U.S. stays vigilant against TB
By Anita Manning - USA TODAY

NEWARK — Maria Garcia is 26, pregnant and has tuberculosis. A Honduran immigrant, she speaks no English and spends her days in the small, immaculate apartment she shares with her boyfriend, a construction worker.

But Garcia is one of the lucky ones. Every day, public-health worker Gloria Leifer of the Global Tuberculosis Institute at the New Jersey Medical School delivers a small envelope containing four anti-TB pills and watches as Garcia takes each one. The treatment, known as directly observed therapy, is given for six to nine months to ensure that all the TB germs are killed and to prevent the emergence of drug-resistant strains.

Garcia is recovering and is no longer able to spread the disease. By the time her baby arrives in July, she'll be cured.

TB is contagious and airborne, spread by coughing. The World Health Organization, which today releases its 2007 Global TB Control Report in advance of World TB Day on Saturday, estimates a third of the world population is infected. In healthy people, TB can remain inactive, emerging only when there is a weakening of the immune system because of illness or malnutrition.

In 2005, 1.6 million people died of TB, WHO says. Most cases are in Africa and Asia, but the USA is not immune: Last year there were more than 14,000 cases, says Kenneth Castro, director of the Centers for Disease Control and Prevention's TB division.

Each of these cases is tested to be sure it can be treated by standard drug regimens. Drug-resistant strains, which are emerging all over the world, require a daily drug combination taken for 18 months to 2 years.

"And now we have the specter raised globally" of extensively drug-resistant TB, Castro says. XDR-TB can occur when drug-resistant strains are not thoroughly treated. Its emergence "threatens to throw us into a pre-antibiotic era, unless we develop new drugs for those rendered virtually untreatable."

Once a case of active TB is identified, local health officials have to track down and test everyone who might have been exposed to the sick person. Last week, New York city health officials were tracking more than 700 hospital patients and employees potentially exposed to TB by a health care worker, and Delaware health officials tested 336 employees at a poultry plant after a worker was found to be infected. In both cases, no other active TB cases were found, but health officials did find people who tested positive for exposure to the bacteria.

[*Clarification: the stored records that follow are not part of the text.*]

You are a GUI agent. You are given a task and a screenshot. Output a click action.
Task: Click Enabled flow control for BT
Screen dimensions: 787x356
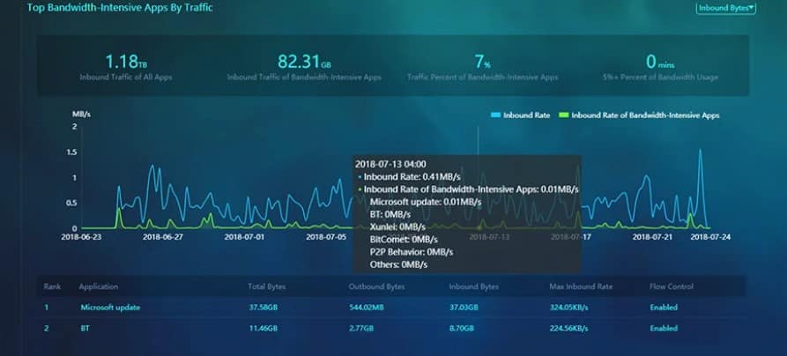click(x=664, y=328)
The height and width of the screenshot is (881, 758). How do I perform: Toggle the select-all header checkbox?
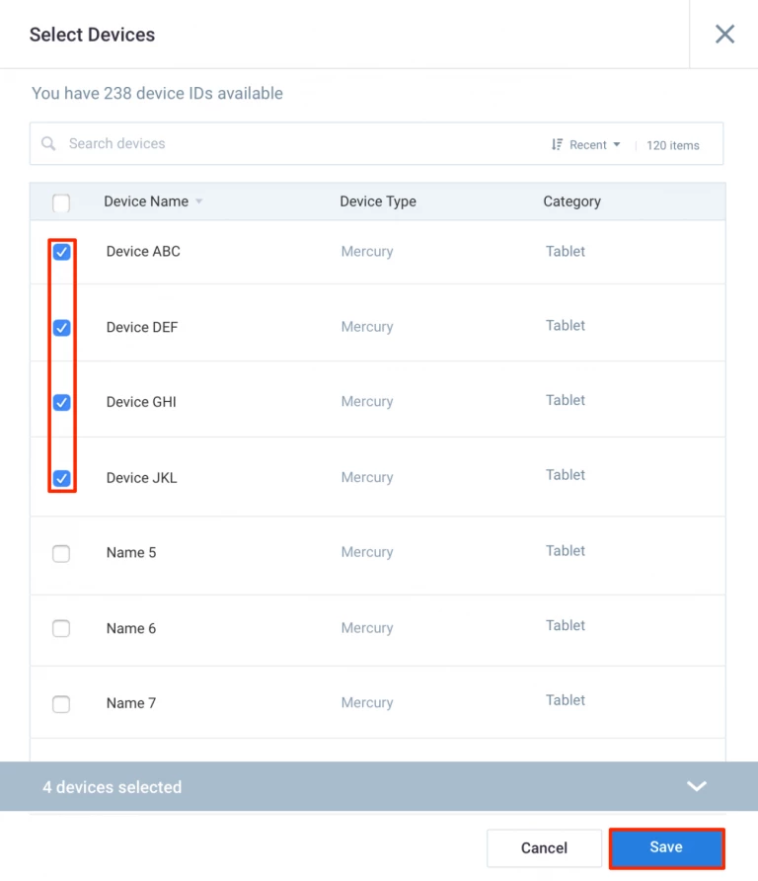tap(61, 202)
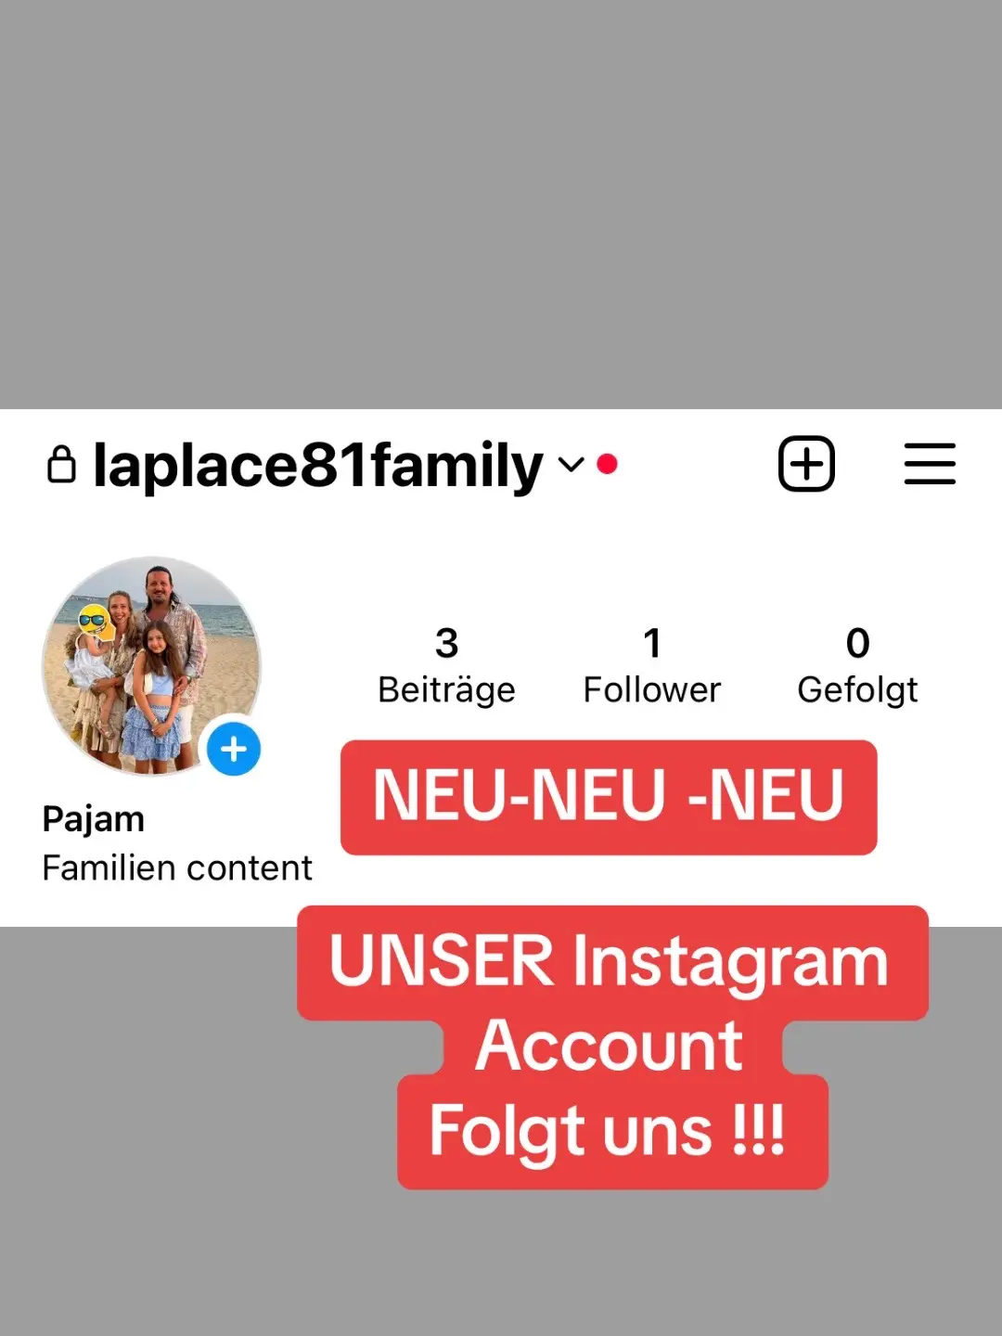Click the gray area above the profile header
Image resolution: width=1002 pixels, height=1336 pixels.
(501, 204)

Castro says TB rates in the USA are dropping each year, but the rate of decline has slowed, from 7.3% per year between 1992 and 2000 to 3.8% each year since. "We are concerned that the slowing in rate of decrease signals a stagnation in our progress against TB," he says.

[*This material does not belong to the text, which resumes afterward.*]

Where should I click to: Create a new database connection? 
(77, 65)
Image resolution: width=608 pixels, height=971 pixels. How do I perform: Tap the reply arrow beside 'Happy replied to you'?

Once considered a disease confined to the inner-city poor, drug users and homeless, "today our typical patient is foreign-born and living in a family unit," says Eileen Napolitano, deputy director of the Global TB Institute. Many are migrant workers or day laborers, and some are hesitant to seek medical care when symptoms start, fearing lost wages or concerns about their legal status. "Eventually, people who are sick enough with TB end up in the hospital, but they could be sick a long time," Napolitano says. "They could be spreading it."

Typically, it takes a year for people with TB to get sick enough to seek treatment, and during that time they are likely to infect 10 to 12 others, says TB expert Carl Nathan, chairman of Microbiology and Immunology at Weill Cornell Medical College in New York. That's one reason it's so hard to wipe it out, he says. "They replace their own numbers before getting treated," he says.

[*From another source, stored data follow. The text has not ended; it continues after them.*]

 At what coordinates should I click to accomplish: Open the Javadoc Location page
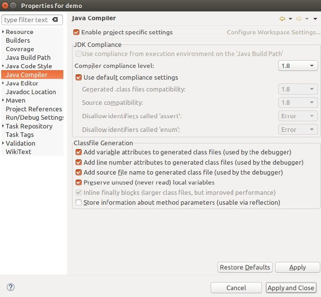click(x=31, y=92)
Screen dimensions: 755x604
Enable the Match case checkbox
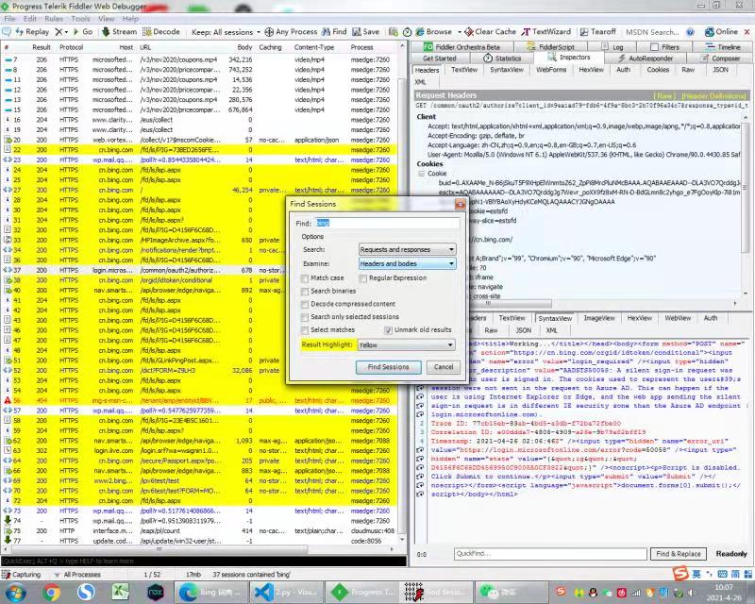pyautogui.click(x=305, y=278)
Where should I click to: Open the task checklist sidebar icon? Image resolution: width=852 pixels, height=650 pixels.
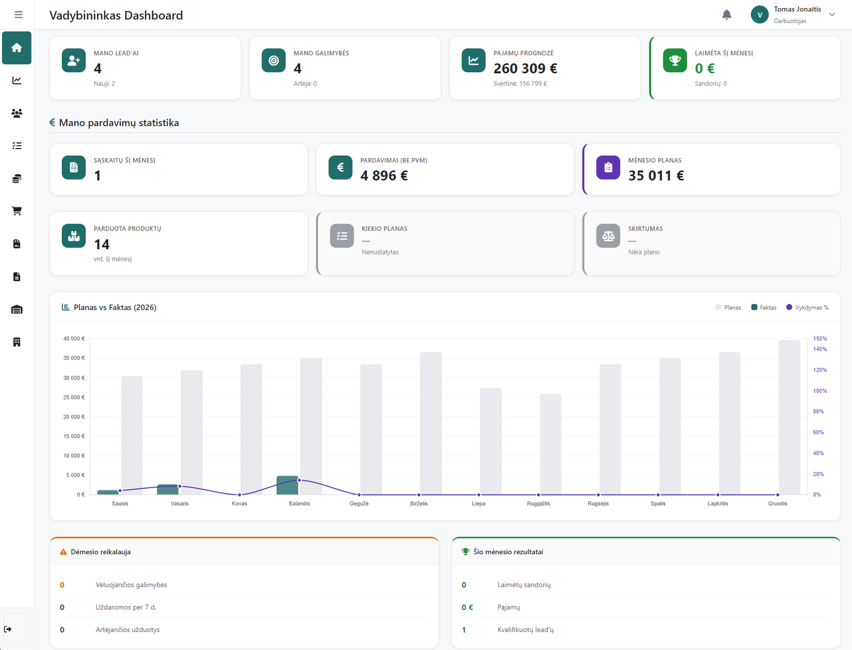tap(17, 146)
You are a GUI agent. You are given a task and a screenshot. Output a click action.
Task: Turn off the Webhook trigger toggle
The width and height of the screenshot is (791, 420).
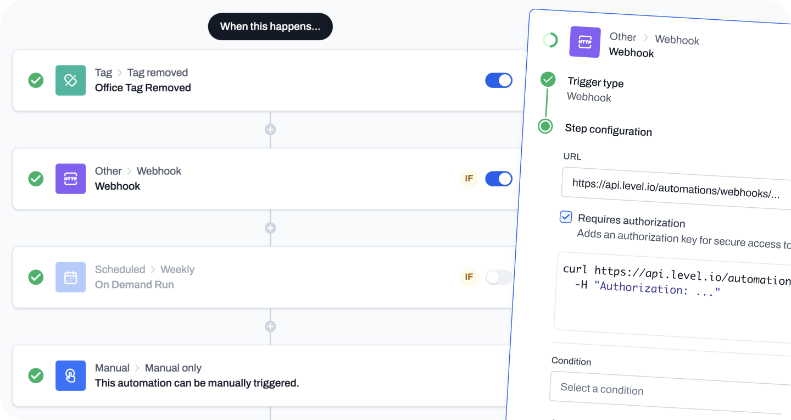click(x=498, y=179)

HIV infection increases TB risk, and in developing countries, the epidemics of TB and HIV are linked. "We don't have a grip on it," Nathan says. "It's absolutely not under control, and the situation is not improving overall because HIV is spreading in places where TB is common, like India and China."

Global health organizations are stepping up the drive for new, better drugs and programs to treat HIV and TB simultaneously, often working in partnerships that involve private drug companies and non-profits. Drug company Lilly, for instance, which makes two of the treatments for drug-resistant TB, has transferred the technology to make those drugs to China, South Africa, India and Russia.

A survey by the World Economic Forum's Global Health Initiative found only 30% of companies with an AIDS program also have a TB program. "The concern is that, particularly in Africa, a third of all the HIV/AIDS patients die of TB," says Francesca Boldrini, who heads the initiative. "This puts companies at risk, because they think they're protecting their employees from HIV, but by not having a TB component, they're not providing them with what they could."

The theme of Saturday's World TB Day — "TB anywhere is TB everywhere" — is no exaggeration, Nathan says. "As a society, the world so interconnected, it isn't enough to say it's somebody else's problem."